Quake 3 is not an OSX app.  it's OS9, or Classic Mac OS.  Classic doesn't work on intel macs, but os x does, and so does windows, with boot camp and XP SP2.

there are patches for Quake 3 that make it compatible with OSX, but i have no idea if this would work under intel.


----------



## symphonix (Nov 10, 2006)

nixgeek said:


> IF these are the WIndows versions of Quake and whatnot, then you'll need Windows to run them.



Quake 3 and Quake 3 Team Arena are amongst those rare games that included both Windows and Mac versions on the install discs. Sadly, since they were released in those days before Mac OS X was even a glimmer in Steve Jobs' eye, they came with installers that only worked under Mac OS 9.

The Mac OS X upgrade of Quake 3 is available for free download, however you have to have it installed in OS9 *first* - even then Quake 3 is a fickle beast: I installed it without a hassle on my iMac G5 a few years ago, and then more recently when I decided I wanted to dig it out again, I had absolutely no luck getting it to install.


----------



## Lt Major Burns (Nov 11, 2006)

best bet then is to install it through boot camp on windows and run it as a windows game.

that game is one of the most recent casualites of the Intel transition, being released 1999/2000-ish and is now totally unplayable on a new mac.


----------



## Lt Major Burns (Nov 11, 2006)

or wait, can you use an OS9 emulator on intel macs?  i know apple doesn't support it, but is anyone else developing one?


----------



## Damrod (Nov 11, 2006)

Folks, I don't see where the problem is? All the installer does, is move the files from the CD to the HDD. cfg-Files etc are generated in ~/Library/App.-Support automatically if I remember correctly.

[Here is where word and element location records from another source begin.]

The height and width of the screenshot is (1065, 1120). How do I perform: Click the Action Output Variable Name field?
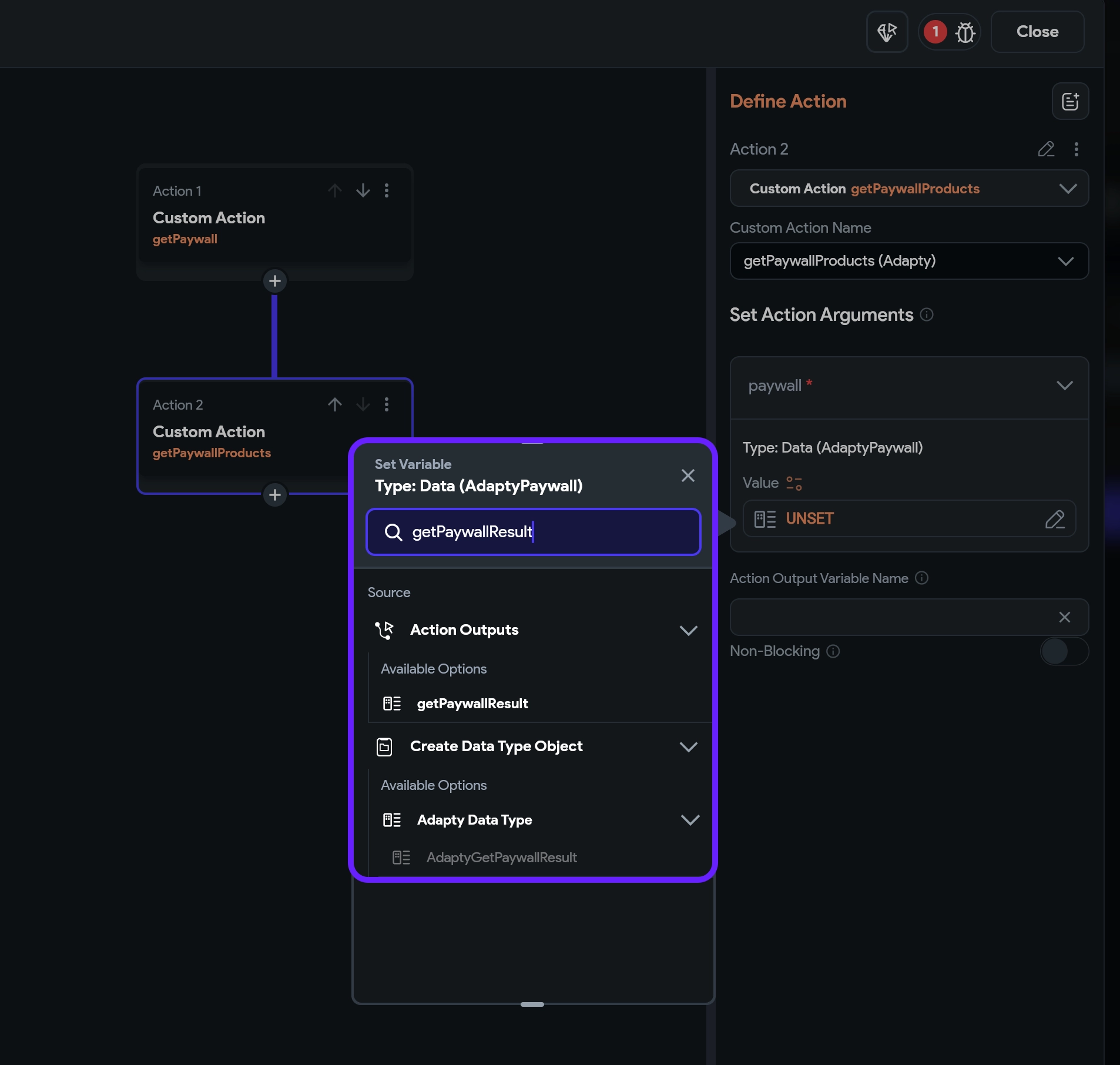pyautogui.click(x=890, y=617)
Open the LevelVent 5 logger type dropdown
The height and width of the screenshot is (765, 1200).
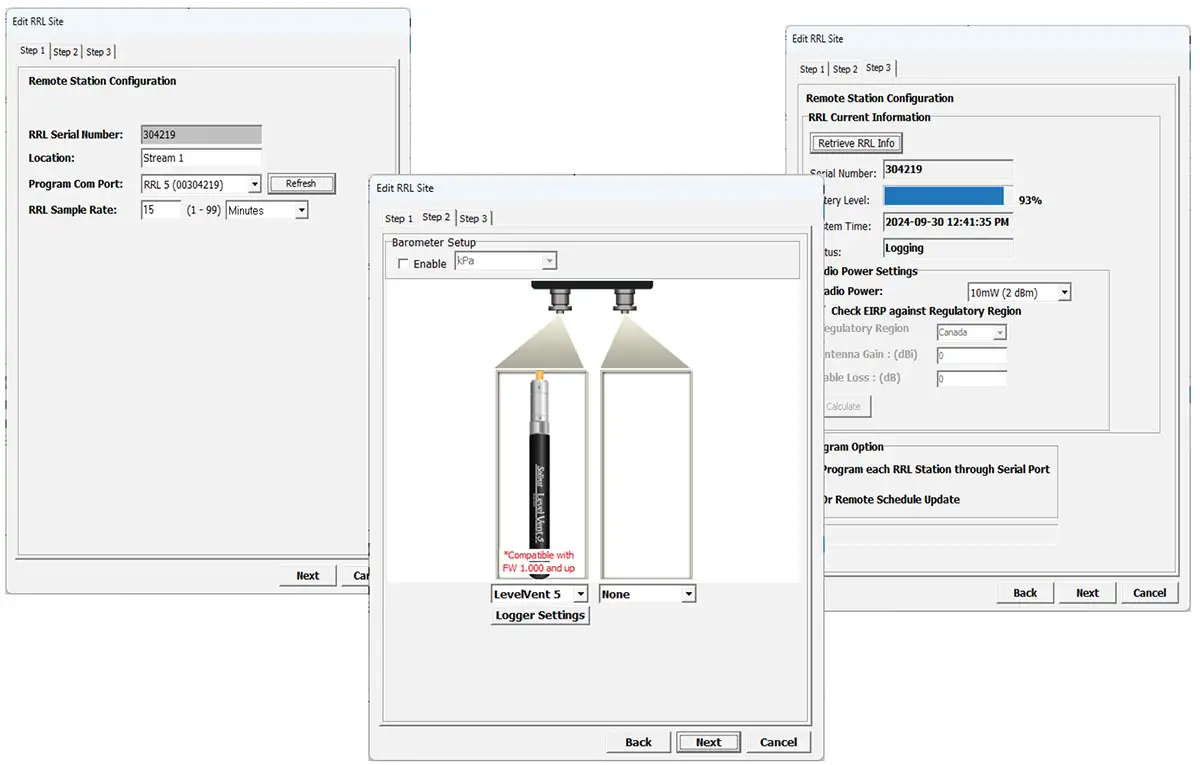[x=580, y=595]
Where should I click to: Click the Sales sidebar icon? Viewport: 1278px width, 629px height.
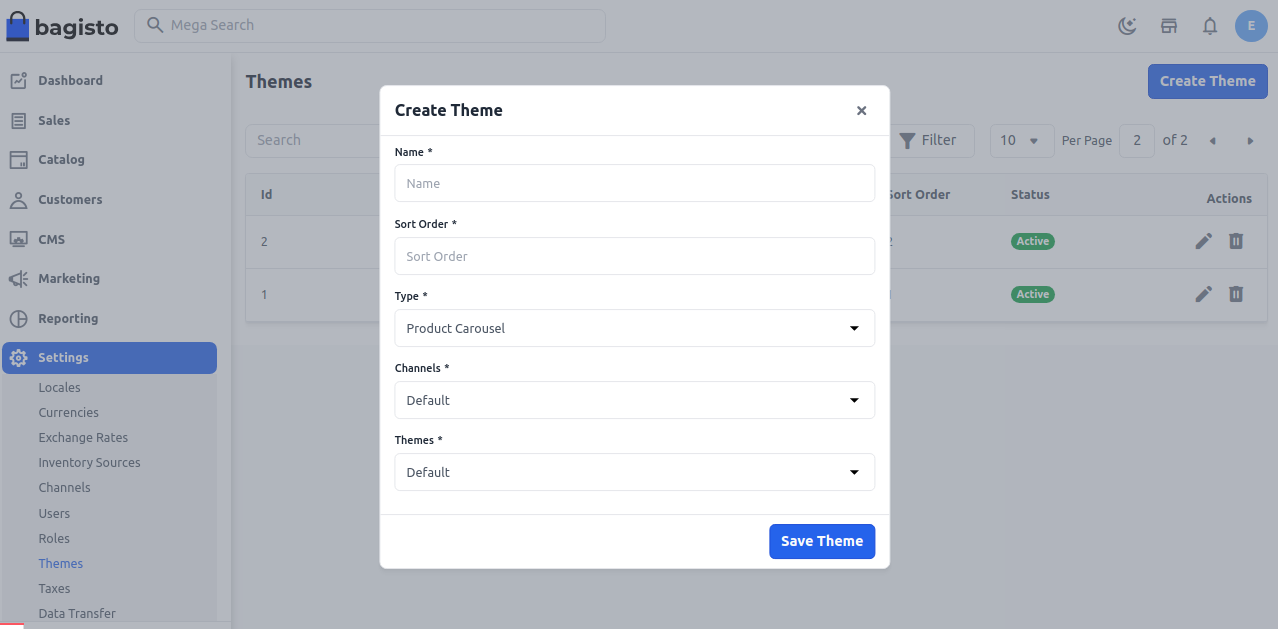click(18, 120)
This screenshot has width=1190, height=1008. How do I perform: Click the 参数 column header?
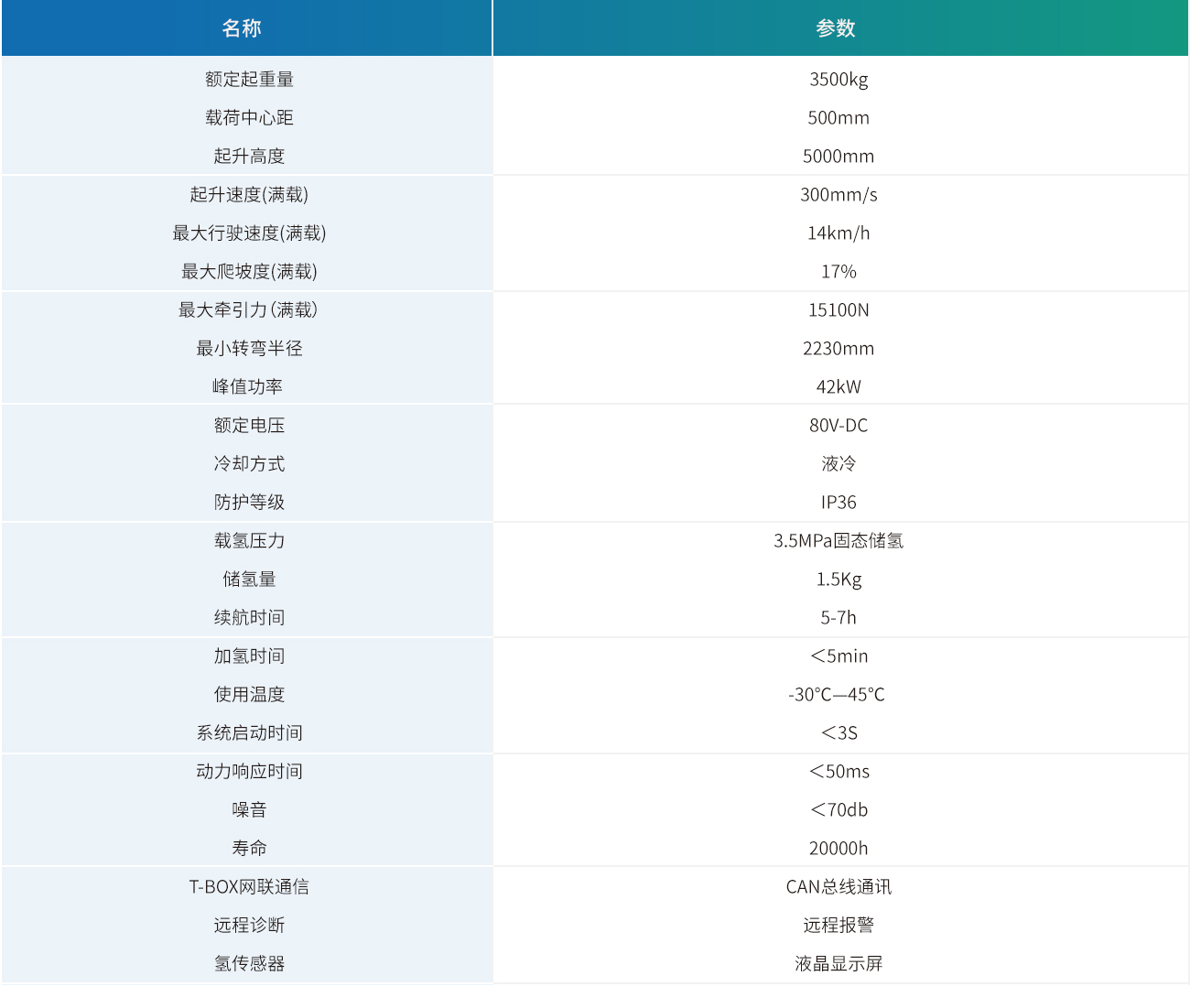click(836, 28)
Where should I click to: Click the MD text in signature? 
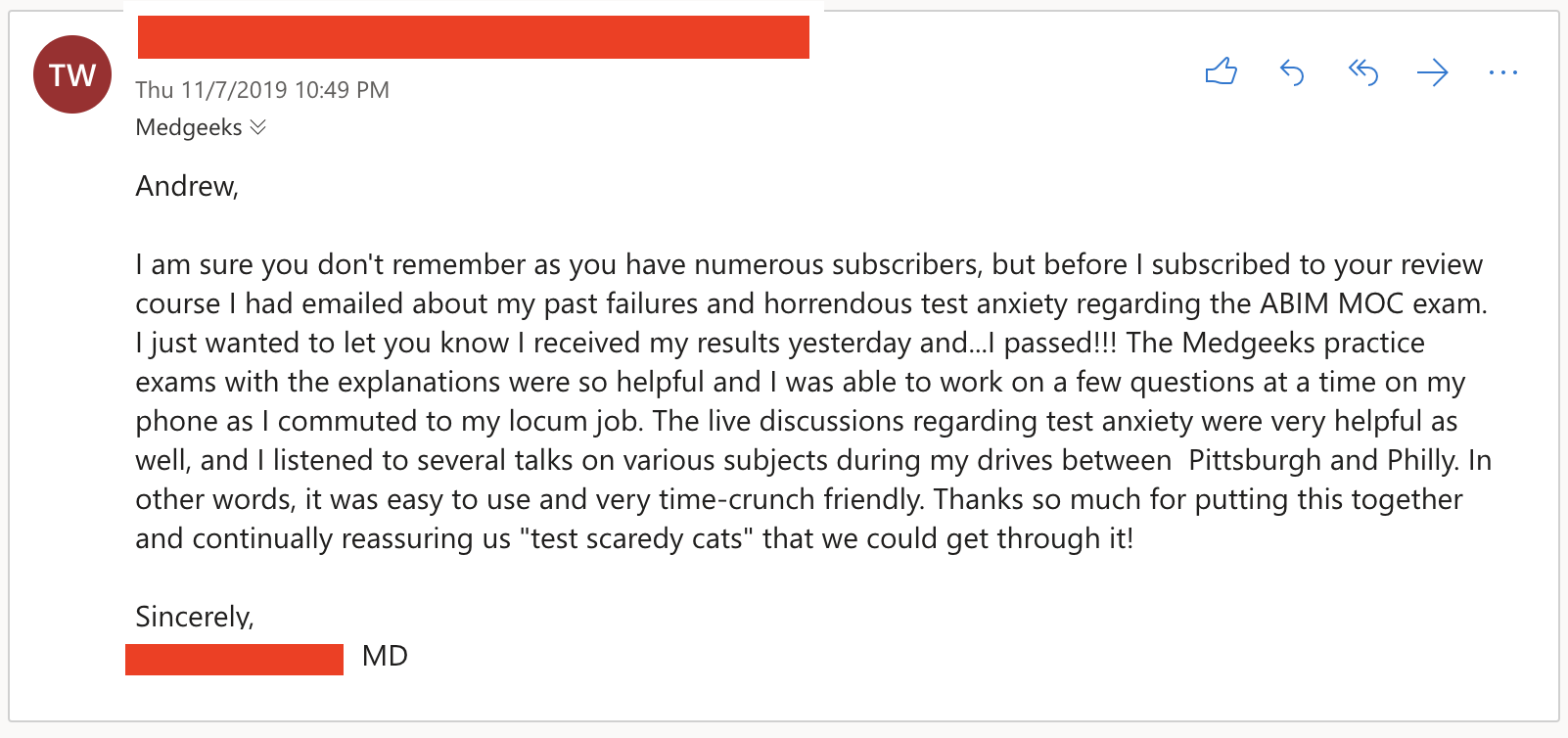tap(385, 656)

So, just grab the quake3 folder from the CD, copy it to your HDD and replace the original Q3 application with the OS X version that can be found at MacGameFiles or Versiontracker for example. Et voila, done it a dozen times, always worked like a charm

*EDIT:* I'm not sure, but from what I understand there, an UB update available for Q3A, should not be a problem at all then.

http://www.versiontracker.com/dyn/moreinfo/macosx/8961


----------



## Uduckhead (Nov 11, 2006)

For those of us with Intel Macs, here is a UB:

http://icculus.org/quake3/files/ioquake3-1.34-rc2.dmg

This (almost) totally bypasses installation, all you need to do is copy the ioquake3 folder to your HD and then copy the pak0.pk3 from your installation disc into the baseq3 folder inside the ioquake3 folder.


----------